A Andalucía dedica Braudel unos párrafos muy interesantes. La trata como un caso especial. Andalucía era en el siglo XVI una de las zonas más ricas del Mediterráneo. También esta región hubo de ser conquistada trozo a trozo. En los primeros tiempos romanos, todo el Bajo Guadalquivir era una marisma. Pero muy pronto, la Bética se volvería, en el corazón de la España romana, en un vergel de ciudades hermosísimas, aunque demasiado pobladas y difíciles de mantener. Conquistada y reconquistada, pasa a ser florón de cada nueva corona hispana. Córdoba llega a ser escuela de toda España, de todo el Occidente musulmán y cristiano. Junto a Sevilla, es también capital del arte y centro de civilización. A Sevilla, que pasa a ser sede de la Casa Contratación, reguladora nada menos que del comercio con América, proveedor de la plata de México y de Perú, entre otras riquezas. Andalucía es señalada por el historiador francés en paradigma de la potencialidad agrícola de la gran planicie mediterránea cercana al mar, que la obliga a salir de sus fronteras para aprovechar los espacios que el océano le abre y proyectarlos hacia el resto de España y de Europa.
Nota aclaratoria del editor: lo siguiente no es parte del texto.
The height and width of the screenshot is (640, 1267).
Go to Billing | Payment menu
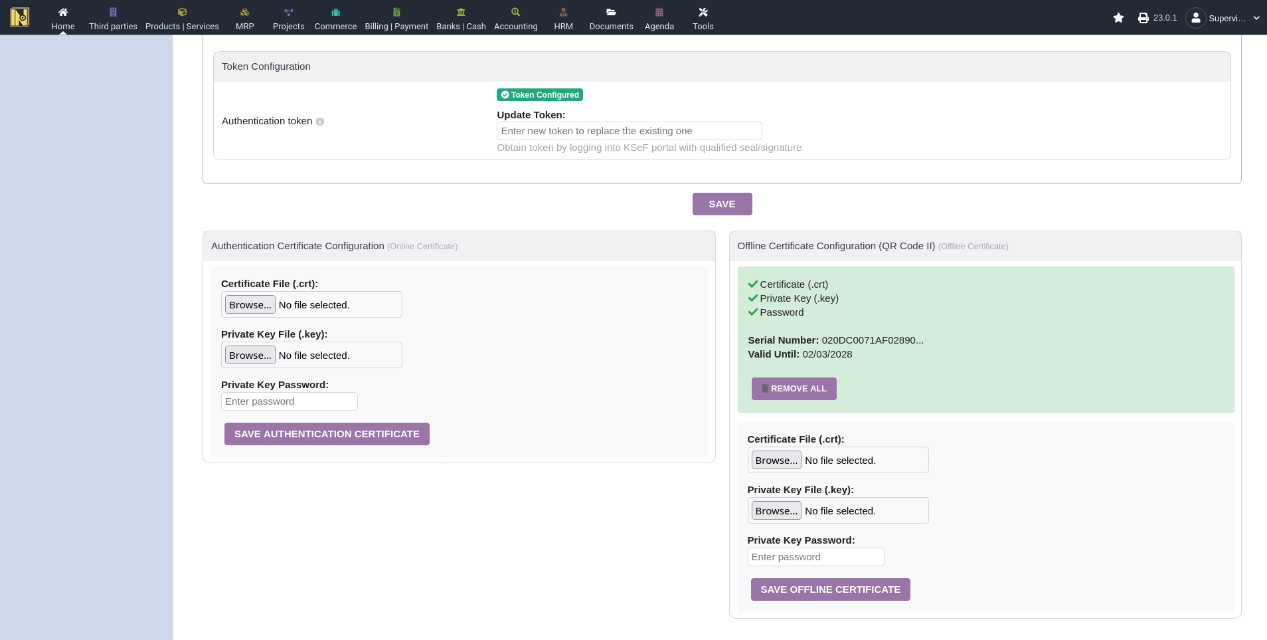click(396, 18)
Una planicie de esta especie “acaba convirtiéndose en potencia económica humana, en una fuerza. Pero no vive para sí misma: ha de vivir y producir para el exterior. Y esto, condición de su grandeza, es también – en un siglo XVI donde nadie tenía asegurado el plan cotidiano- la causa de su dependencia y miserias. Ya lo veremos en el caso de Andalucía, forzada, desde antes de 1580, a importar trigo nórdico”.

El caso de Andalucía merecería sin duda un capítulo adicional.